Uber Eats Banned as Divorce Rates Rise
The International Court of Justice (ICJ) have decided to ban Uber Eats in Portugal, Luxembourg, Spain, Denmark and Norway. Reason: Recent research from Eurostat indicates a clear link between Uber Eats and increasing divorce rates.
Uber Eats is a service that delivers food from various restaurants straight to your door. You use an app, punch in what you want to eat and drink, and then you can follow the delivery on a digital map. Its popularity has grown at tremendous rates and the disruptive concept is showing distinct consequences in other aspects of society.
In fact, the research published by Eurostat last week are so unmistakable that the ICJ see no other choice than to ban Uber Eats from the countries where the link is the most obvious. A 2 year ban has been issued initially, in order to monitor the development carefully before making a final decision in March 2021.

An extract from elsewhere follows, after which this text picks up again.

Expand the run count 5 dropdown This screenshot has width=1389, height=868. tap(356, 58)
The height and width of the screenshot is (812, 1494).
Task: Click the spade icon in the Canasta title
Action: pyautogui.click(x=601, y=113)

4 of the countries affected by the ban are on top of the global divorce statistics, namely Portugal, Luxembourg, Spain and Denmark. The divorce/marriage ratio here is as high as 71%.
The fifth country affected is Norway. The divorce rate there is “only” 42%, however the government has a history of interfering when international corporations try to enter the local market. Examples in recent years include KFC, Lidl and Uber. Norway was chosen as one of the countries where the ban would be put in place in order to get more diverse divorce data in the 2-year trial period.

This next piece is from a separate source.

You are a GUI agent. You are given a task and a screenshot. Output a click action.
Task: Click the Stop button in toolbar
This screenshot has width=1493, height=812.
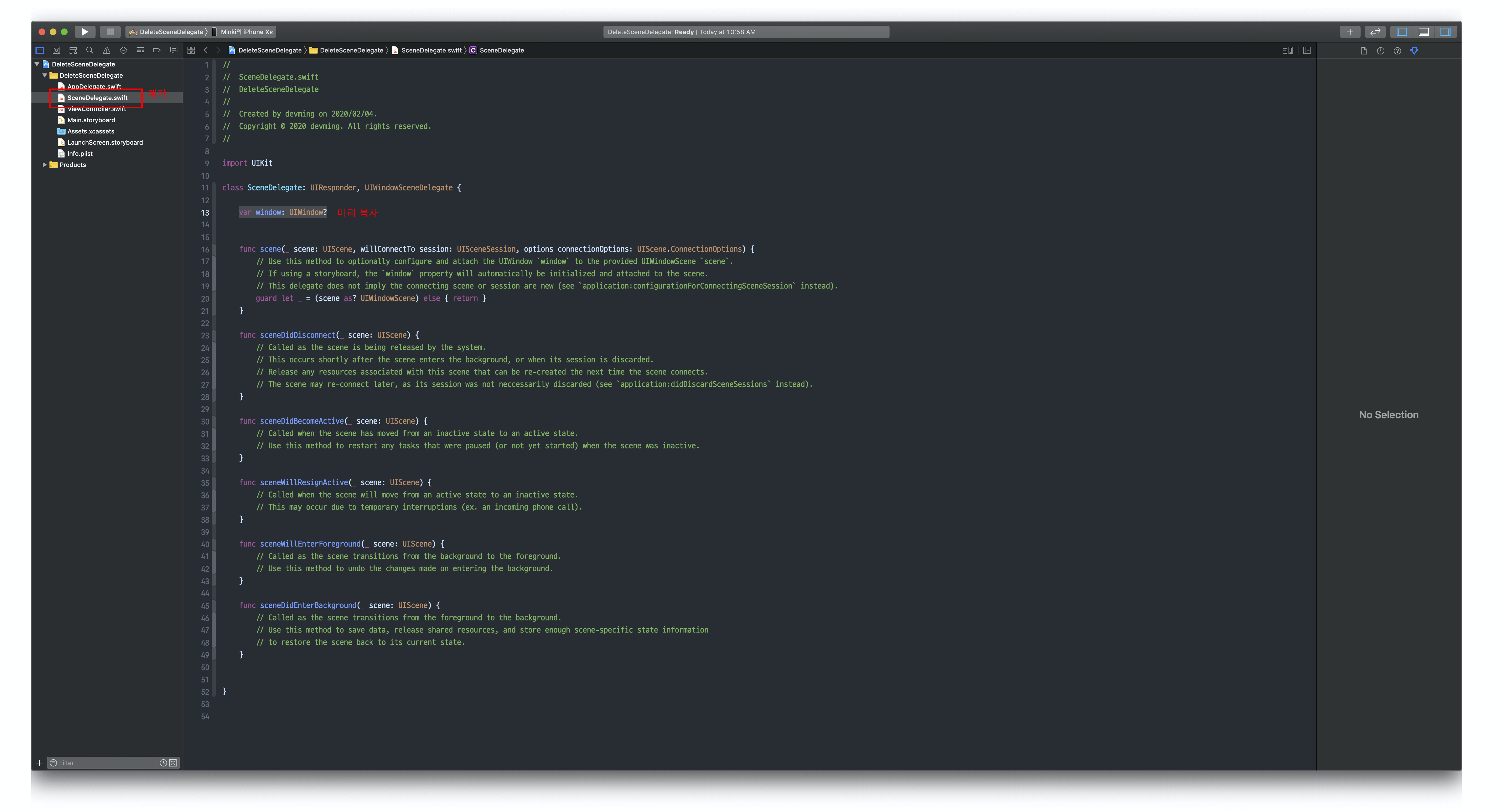click(110, 32)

It’s not the first time Uber Eats is in the news lately because of controversy. This article from The Guardian in September 2018 shows Uber Eats drivers in London blocking the streets to protest for a £5 minimum per delivery. The company has also been frequently criticized on the global scene for poor worker’s conditions.
The other side of the story shows recently divorced men around the world taking to the streets to protest against how the ban is making life difficult for them.
“After I left my wife I’ve become completely dependent on Uber Eats. What am I going to do now?” Juan Inamillion from Valencia in Spain asked the All-in blog.
“My wife was an amazing chef but I can’t cook for s***. What have they done!?” he continued.
Luckily other divorced men are finding good solutions, like Tony Middelfart from Funen in Denmark.
“I was doing some gardening when I suddenly felt my stomach rumbling. I looked down at my rake, one of the few things my wife left me with, and had this awesome idea for barbecuing 12 sausages at the same time” he said.
“All the local divorced men are gathering in my garden every Friday. Some bring ketchup and others bring sautéed onion. It’s like a multi-purpose support group”.
Now they are flocking behind a common cry to the ICJ:
“Give us Uber Eats back. If not bring our wives back!”.